Return the records from the line that contains "This screenshot has height=215, width=344." through the line that contains "Action: point(451,529)" word for word, and nothing else.

[Begin]

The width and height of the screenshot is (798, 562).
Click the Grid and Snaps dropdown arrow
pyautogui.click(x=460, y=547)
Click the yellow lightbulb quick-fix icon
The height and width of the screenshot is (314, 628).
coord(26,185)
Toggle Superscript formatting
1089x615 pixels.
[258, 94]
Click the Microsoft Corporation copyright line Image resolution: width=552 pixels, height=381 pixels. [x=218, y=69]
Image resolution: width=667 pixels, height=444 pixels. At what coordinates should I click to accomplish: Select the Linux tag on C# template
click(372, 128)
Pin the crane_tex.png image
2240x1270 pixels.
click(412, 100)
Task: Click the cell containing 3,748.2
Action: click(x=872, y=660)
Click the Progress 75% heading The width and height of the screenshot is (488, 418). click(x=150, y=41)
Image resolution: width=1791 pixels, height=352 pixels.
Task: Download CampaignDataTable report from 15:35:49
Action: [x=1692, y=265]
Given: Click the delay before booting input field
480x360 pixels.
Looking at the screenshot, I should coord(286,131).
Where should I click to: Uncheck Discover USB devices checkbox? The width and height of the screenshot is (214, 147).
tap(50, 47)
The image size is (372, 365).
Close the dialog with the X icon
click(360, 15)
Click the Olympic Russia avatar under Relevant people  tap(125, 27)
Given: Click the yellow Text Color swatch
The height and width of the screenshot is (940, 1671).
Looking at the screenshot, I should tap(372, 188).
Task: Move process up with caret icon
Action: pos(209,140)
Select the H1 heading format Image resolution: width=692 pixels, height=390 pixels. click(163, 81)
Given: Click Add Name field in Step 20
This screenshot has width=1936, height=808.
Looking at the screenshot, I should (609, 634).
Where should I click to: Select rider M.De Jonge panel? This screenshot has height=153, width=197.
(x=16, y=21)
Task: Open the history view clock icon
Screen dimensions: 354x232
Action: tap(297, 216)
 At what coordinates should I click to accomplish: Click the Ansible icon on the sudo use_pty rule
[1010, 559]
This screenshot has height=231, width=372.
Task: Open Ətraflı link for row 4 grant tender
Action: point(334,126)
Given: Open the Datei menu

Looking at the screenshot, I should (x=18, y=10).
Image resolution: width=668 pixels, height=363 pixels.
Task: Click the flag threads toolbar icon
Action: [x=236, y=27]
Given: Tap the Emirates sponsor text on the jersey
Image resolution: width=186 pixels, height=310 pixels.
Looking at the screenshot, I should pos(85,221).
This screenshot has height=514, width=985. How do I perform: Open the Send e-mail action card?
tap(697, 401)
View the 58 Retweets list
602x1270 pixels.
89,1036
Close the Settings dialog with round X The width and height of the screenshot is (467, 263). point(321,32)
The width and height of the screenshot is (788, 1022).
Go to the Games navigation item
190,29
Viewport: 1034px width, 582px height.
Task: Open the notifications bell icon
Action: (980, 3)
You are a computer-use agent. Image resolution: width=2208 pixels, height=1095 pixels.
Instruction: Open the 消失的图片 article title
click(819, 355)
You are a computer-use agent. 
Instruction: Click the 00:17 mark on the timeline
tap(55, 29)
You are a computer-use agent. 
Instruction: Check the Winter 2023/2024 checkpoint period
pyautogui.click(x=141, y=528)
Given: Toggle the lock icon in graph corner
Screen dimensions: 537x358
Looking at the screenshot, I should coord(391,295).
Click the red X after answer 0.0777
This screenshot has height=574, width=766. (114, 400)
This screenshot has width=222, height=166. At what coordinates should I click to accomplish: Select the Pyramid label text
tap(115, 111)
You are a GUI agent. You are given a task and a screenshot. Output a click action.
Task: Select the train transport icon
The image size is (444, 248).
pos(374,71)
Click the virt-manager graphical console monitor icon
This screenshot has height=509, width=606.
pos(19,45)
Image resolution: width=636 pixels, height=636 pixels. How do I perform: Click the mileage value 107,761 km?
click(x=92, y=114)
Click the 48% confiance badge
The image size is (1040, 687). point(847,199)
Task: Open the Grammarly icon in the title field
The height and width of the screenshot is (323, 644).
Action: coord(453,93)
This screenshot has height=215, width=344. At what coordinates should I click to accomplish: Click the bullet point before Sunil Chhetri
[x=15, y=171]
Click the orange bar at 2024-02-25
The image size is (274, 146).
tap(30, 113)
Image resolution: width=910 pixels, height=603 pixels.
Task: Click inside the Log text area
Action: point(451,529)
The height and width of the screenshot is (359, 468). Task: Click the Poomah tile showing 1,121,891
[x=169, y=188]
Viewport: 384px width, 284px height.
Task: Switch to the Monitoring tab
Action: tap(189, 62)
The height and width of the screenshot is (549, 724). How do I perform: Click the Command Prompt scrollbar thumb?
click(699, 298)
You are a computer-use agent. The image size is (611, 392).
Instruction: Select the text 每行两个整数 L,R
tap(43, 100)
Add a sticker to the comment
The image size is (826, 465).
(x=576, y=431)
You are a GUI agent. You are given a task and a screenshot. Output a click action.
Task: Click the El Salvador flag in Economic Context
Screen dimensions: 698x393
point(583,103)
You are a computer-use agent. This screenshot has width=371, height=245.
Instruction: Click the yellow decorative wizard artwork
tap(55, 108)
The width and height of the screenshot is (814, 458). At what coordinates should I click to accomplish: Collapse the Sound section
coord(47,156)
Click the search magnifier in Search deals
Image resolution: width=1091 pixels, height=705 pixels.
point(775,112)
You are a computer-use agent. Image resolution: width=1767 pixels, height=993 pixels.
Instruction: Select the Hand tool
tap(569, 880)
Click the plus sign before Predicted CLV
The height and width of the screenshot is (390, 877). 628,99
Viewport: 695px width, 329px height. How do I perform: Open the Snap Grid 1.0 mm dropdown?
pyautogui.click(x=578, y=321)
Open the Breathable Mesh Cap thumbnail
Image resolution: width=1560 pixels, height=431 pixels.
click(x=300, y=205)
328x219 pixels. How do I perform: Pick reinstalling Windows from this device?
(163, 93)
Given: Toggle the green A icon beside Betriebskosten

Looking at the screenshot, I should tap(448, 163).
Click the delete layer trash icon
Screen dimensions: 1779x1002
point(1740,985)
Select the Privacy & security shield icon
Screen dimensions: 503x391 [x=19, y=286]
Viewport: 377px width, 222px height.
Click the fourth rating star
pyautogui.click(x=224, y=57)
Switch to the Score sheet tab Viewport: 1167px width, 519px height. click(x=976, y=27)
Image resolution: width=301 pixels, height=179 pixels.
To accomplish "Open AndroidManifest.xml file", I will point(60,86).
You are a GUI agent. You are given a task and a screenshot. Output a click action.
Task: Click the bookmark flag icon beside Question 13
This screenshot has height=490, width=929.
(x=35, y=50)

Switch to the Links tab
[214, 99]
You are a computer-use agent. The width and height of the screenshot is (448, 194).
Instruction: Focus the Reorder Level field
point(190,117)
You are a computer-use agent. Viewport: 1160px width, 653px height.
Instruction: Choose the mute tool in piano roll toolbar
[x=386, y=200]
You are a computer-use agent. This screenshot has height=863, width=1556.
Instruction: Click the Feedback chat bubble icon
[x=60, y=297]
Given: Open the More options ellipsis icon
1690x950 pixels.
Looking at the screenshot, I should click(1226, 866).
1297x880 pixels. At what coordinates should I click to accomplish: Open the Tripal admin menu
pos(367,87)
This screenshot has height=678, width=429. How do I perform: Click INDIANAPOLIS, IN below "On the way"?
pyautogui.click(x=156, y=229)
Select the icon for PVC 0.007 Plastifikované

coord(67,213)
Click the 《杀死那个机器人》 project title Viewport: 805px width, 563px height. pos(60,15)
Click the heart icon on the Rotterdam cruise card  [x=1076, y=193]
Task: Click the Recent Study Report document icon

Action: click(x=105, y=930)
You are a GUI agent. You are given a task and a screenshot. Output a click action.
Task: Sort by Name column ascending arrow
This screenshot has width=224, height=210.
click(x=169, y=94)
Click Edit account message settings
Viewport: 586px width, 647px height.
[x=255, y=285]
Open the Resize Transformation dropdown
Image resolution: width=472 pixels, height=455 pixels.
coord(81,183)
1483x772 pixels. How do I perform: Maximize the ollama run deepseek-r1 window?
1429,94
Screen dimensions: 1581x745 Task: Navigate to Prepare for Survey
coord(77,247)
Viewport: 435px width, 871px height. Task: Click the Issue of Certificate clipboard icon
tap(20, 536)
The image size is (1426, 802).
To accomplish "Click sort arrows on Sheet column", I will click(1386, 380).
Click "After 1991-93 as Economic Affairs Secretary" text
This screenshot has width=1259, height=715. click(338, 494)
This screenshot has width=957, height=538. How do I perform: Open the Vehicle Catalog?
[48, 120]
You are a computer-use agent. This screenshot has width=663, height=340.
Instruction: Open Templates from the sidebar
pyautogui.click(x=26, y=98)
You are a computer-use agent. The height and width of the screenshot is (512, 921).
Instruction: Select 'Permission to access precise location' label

[End]

**RESULT BELOW:**
This screenshot has height=215, width=344. At what coordinates should I click to accomplish: Click the bullet point before Sunil Chhetri
[x=15, y=171]
Click the orange bar at 2024-02-25
The image size is (274, 146).
tap(30, 113)
Image resolution: width=910 pixels, height=603 pixels.
Task: Click inside the Log text area
Action: point(451,529)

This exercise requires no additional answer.